たぶん、そう感じている方もいらっしゃると思います。
「経営者なのに、こんなことも把握していなかったのか」と。
ご自身を責める方もいらっしゃいます。
でも、考えてみてください。
ホームページを作ったとき、「ドメインの名義はどちらにしますか」と聞かれたでしょうか。
「サーバーの契約情報はご自身で保管してください」と言われたでしょうか。
おそらく、多くの場合、そういった説明はなかったのではないかと思います。
わからなかったのではなく、知る機会がなかった。
確認しなかったのではなく、確認すべきだと伝えられていなかった。
そう考えると、「任せていた自分が悪い」とだけ片づけるのは、少し酷な気がします。
この話は、すでに管理会社が倒産してしまった方だけに向けたものではありません。
今、どこかの制作会社にホームページを管理してもらっている方。
毎月の管理費を払って、何かあればお願いして、「全部任せてあるから大丈夫」と思っている方。

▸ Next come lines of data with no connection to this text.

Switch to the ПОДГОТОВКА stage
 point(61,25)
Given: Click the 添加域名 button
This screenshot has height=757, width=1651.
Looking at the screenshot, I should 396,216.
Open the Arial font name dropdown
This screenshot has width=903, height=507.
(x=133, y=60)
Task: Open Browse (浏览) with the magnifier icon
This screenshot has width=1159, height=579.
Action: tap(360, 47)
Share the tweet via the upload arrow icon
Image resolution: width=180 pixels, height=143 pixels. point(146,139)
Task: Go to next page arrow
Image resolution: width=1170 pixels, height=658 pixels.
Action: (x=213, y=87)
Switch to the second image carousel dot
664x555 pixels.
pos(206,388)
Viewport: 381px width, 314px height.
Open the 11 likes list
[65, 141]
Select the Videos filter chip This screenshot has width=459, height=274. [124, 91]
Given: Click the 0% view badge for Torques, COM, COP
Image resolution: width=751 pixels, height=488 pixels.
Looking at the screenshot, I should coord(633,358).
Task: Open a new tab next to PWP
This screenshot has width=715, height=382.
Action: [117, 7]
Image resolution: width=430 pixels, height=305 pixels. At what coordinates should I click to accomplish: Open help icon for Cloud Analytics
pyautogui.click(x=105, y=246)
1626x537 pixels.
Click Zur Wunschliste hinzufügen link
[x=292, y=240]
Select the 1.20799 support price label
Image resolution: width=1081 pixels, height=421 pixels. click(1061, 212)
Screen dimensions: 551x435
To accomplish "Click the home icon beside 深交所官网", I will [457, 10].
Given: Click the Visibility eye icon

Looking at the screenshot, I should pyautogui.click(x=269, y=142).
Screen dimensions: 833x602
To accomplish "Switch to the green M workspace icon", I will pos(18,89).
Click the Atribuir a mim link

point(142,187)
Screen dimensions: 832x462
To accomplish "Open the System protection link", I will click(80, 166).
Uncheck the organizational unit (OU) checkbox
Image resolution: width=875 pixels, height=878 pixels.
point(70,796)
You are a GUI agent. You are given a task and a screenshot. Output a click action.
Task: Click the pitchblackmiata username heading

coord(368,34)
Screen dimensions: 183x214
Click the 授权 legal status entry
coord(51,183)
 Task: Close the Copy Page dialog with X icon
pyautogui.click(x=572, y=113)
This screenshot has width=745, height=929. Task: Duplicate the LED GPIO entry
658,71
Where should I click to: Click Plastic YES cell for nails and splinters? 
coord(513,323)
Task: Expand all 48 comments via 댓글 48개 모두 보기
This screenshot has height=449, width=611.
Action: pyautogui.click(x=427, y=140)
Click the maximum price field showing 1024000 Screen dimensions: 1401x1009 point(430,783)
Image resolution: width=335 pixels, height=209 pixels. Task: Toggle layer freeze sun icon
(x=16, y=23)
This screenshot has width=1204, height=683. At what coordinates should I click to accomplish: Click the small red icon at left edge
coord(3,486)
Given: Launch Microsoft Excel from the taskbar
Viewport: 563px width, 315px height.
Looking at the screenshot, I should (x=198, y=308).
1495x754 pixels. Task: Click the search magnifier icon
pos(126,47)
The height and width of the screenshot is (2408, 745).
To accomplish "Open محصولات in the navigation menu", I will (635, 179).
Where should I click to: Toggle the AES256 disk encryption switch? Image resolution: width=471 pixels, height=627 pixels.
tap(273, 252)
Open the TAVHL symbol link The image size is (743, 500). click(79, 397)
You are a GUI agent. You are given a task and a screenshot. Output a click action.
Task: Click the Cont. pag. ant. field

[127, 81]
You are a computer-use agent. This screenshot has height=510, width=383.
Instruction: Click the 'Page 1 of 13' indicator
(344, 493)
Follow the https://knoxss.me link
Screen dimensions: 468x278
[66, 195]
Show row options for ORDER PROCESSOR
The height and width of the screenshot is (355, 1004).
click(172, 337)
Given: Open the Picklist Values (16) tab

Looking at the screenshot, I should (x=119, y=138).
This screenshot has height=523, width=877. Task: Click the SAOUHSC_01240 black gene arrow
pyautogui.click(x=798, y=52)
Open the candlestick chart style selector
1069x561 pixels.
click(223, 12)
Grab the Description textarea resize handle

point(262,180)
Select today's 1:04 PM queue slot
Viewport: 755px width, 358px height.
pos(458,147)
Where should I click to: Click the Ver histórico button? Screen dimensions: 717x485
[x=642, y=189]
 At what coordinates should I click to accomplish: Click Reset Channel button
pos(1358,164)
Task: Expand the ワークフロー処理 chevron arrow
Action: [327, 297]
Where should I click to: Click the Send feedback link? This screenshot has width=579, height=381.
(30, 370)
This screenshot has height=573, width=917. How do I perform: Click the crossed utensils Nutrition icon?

その「大丈夫」は、もしかすると、相手がいてくれることだけを根拠にした「大丈夫」かもしれません。

ホームページの管理に関して、すべてを理解する必要はないと思います。
技術的なことは、専門家に頼ればいい。それは間違いではありません。
ただ、「鍵」だけは、自分で持っておいたほうがいいのかもしれません。

- ドメインは誰の名義になっているのか。
- サーバーの契約情報はどこにあるのか。
- 管理画面に入るためのIDとパスワードは、自分の手元にあるのか。
全部でなくていい。
でも、「自分の家に自分で入れるかどうか」だけは、一度確認しておいてもいいのではないでしょうか。
「全部お任せしていたんです」
その言葉を聞くたびに思うのは、その方が怠慢だったということではなく、「任せるしかない状況だった」ということです。
だからこそ、まだ何も起きていない今のうちに、ひとつだけ確認してみてください。